**What to work on:**
Beneath this line are entries. Copy the range from the line with "View All (33, 453)" to the line with "我在紐約打電話給你 (178, 819)", ends included, exactly; leave pictures out.

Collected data
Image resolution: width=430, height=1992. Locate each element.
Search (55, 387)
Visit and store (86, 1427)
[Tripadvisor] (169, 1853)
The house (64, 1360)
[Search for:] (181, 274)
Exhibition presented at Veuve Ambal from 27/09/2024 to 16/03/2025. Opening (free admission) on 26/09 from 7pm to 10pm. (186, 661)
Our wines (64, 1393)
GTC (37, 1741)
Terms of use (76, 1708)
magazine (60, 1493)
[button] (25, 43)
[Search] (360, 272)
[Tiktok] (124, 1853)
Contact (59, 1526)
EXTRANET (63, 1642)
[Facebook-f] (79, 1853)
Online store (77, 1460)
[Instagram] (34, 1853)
* * *
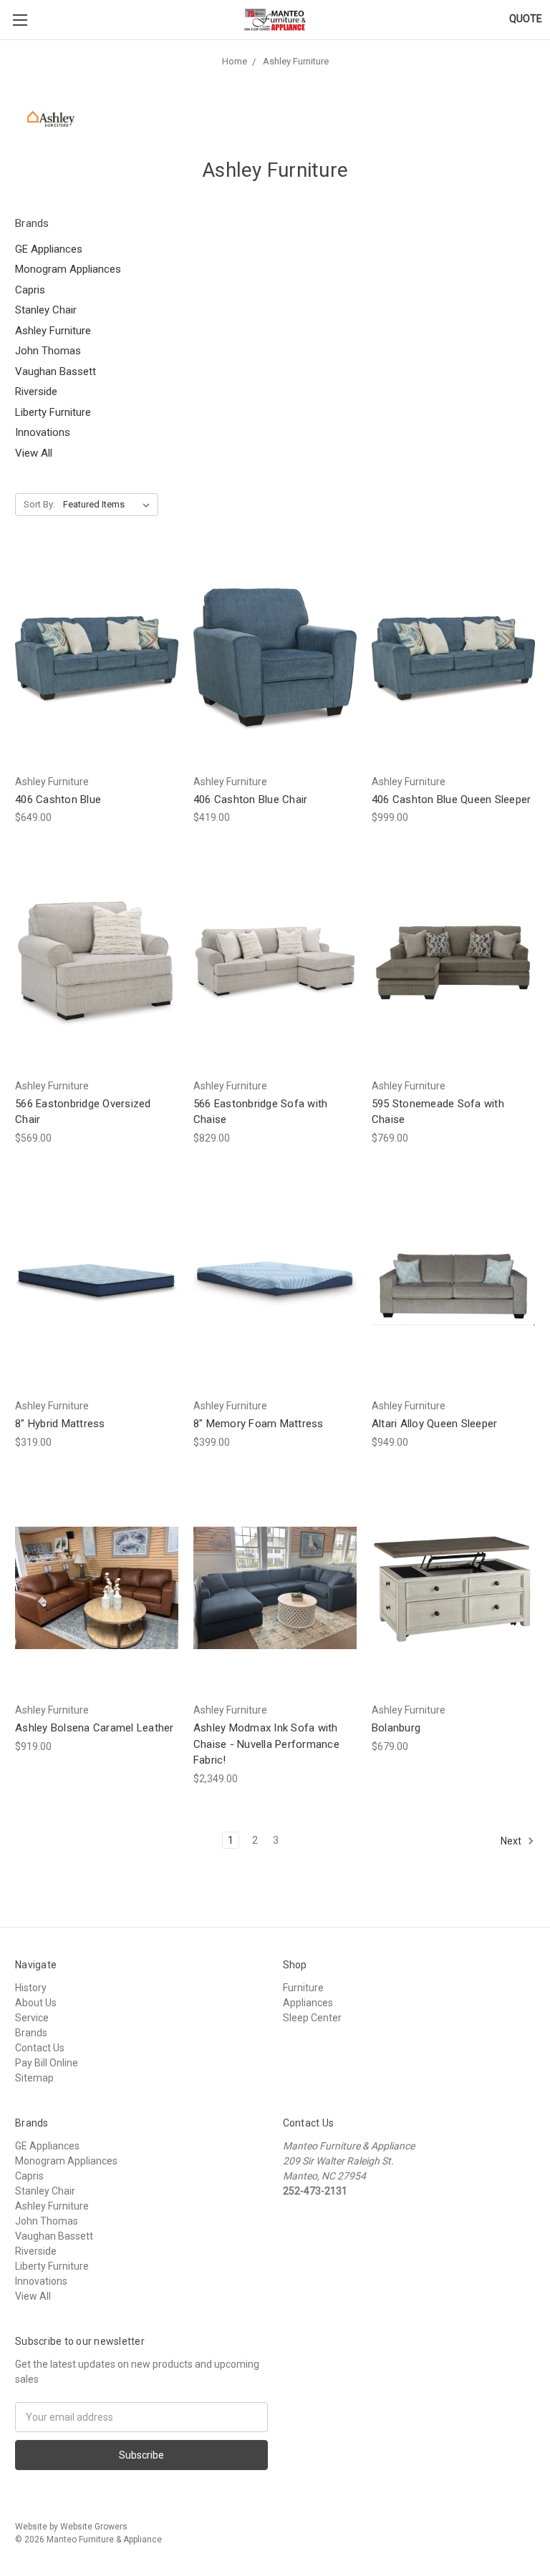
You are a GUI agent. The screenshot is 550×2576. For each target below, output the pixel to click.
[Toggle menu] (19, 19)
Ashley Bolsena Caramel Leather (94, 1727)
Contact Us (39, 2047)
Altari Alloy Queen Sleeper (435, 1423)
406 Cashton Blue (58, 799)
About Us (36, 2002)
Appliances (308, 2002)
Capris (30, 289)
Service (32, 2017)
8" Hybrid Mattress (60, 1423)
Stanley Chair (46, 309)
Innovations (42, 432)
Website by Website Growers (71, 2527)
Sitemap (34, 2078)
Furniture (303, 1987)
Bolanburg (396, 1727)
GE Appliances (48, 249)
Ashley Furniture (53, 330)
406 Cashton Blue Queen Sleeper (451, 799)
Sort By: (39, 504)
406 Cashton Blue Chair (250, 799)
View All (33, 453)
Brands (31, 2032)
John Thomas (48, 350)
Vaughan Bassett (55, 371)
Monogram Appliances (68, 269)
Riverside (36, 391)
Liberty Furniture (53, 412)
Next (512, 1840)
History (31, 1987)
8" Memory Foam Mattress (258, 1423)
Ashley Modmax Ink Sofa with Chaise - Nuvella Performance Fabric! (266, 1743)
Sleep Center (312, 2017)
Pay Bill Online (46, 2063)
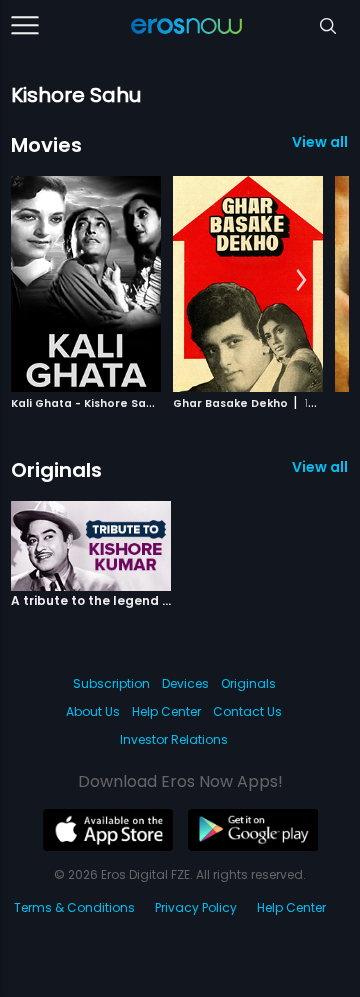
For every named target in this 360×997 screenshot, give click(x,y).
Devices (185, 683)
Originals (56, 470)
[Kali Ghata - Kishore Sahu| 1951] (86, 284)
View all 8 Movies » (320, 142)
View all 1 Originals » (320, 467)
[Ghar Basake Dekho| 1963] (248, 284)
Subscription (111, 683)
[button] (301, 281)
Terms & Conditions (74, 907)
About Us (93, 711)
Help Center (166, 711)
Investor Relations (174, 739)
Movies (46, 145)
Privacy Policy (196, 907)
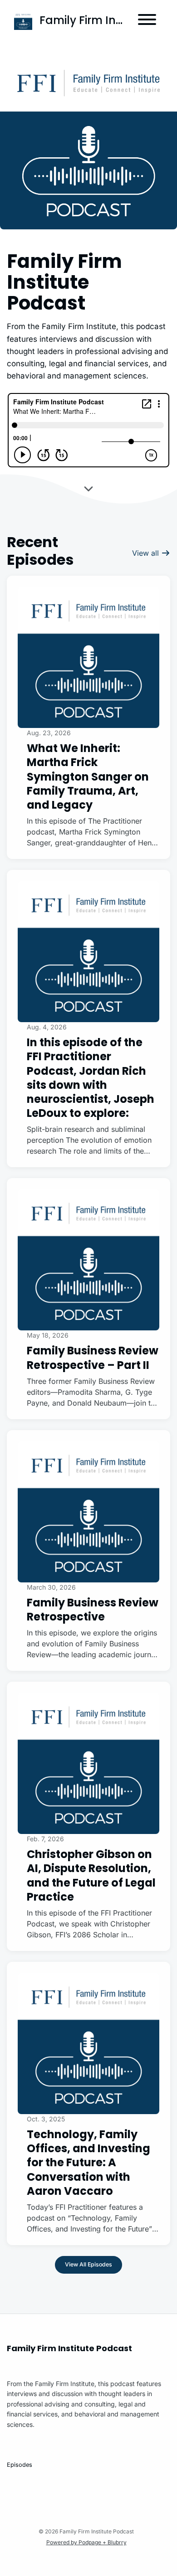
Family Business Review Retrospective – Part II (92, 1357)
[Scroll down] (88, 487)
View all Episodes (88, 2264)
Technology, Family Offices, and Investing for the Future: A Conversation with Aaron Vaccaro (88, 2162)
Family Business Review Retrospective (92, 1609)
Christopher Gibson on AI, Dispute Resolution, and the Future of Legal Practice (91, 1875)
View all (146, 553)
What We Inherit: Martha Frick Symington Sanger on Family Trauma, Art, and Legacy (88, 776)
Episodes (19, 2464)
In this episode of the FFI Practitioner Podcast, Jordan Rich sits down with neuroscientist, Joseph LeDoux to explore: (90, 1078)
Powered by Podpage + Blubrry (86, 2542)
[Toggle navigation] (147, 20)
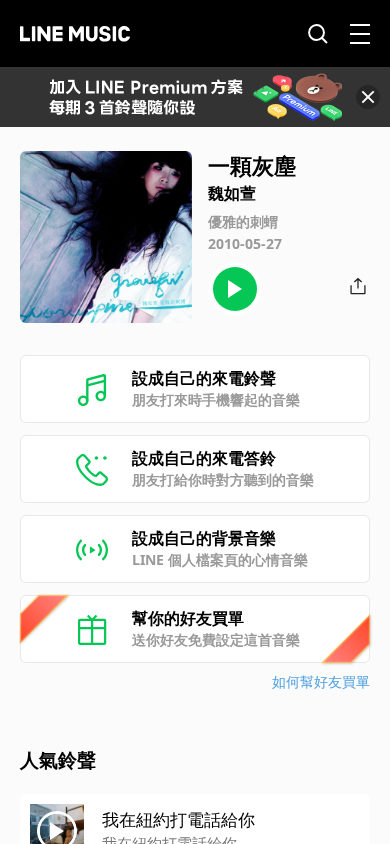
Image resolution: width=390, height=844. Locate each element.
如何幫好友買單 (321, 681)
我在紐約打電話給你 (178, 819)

**Solution:**
View All (33, 453)
Brands (31, 2032)
John Thomas (48, 350)
Vaughan Bassett (55, 371)
Monogram Appliances (68, 269)
Riverside (36, 391)
Liberty Furniture (53, 412)
Next (512, 1840)
History (31, 1987)
8" Memory Foam Mattress (258, 1423)
Ashley Modmax Ink Sofa with Chaise - Nuvella Performance Fabric! (266, 1743)
Sleep Center (312, 2017)
Pay Bill Online (46, 2063)
For every named target in this 360×997 screenshot, give click(x,y).
Devices (185, 683)
Originals (56, 470)
[Kali Ghata - Kishore Sahu| 1951] (86, 284)
View all 8 Movies » (320, 142)
View all 1 Originals » (320, 467)
[Ghar Basake Dekho| 1963] (248, 284)
Subscription (111, 683)
[button] (301, 281)
Terms & Conditions (74, 907)
About Us (93, 711)
Help Center (166, 711)
Investor Relations (174, 739)
Movies (46, 145)
Privacy Policy (196, 907)
Family Business Review Retrospective – Part II (92, 1357)
[Scroll down] (88, 487)
View all Episodes (88, 2264)
Technology, Family Offices, and Investing for the Future: A Conversation with Aaron Vaccaro (88, 2162)
Family Business Review Retrospective (92, 1609)
Christopher Gibson on AI, Dispute Resolution, and the Future of Legal Practice (91, 1875)
View all (146, 553)
What We Inherit: Martha Frick Symington Sanger on Family Trauma, Art, and Legacy (88, 776)
Episodes (19, 2464)
In this episode of the FFI Practitioner Podcast, Jordan Rich sits down with neuroscientist, Joseph LeDoux to explore: (90, 1078)
Powered by Podpage + Blubrry (86, 2542)
[Toggle navigation] (147, 20)
Image resolution: width=390, height=844. Locate each element.
如何幫好友買單 (321, 681)
我在紐約打電話給你 (178, 819)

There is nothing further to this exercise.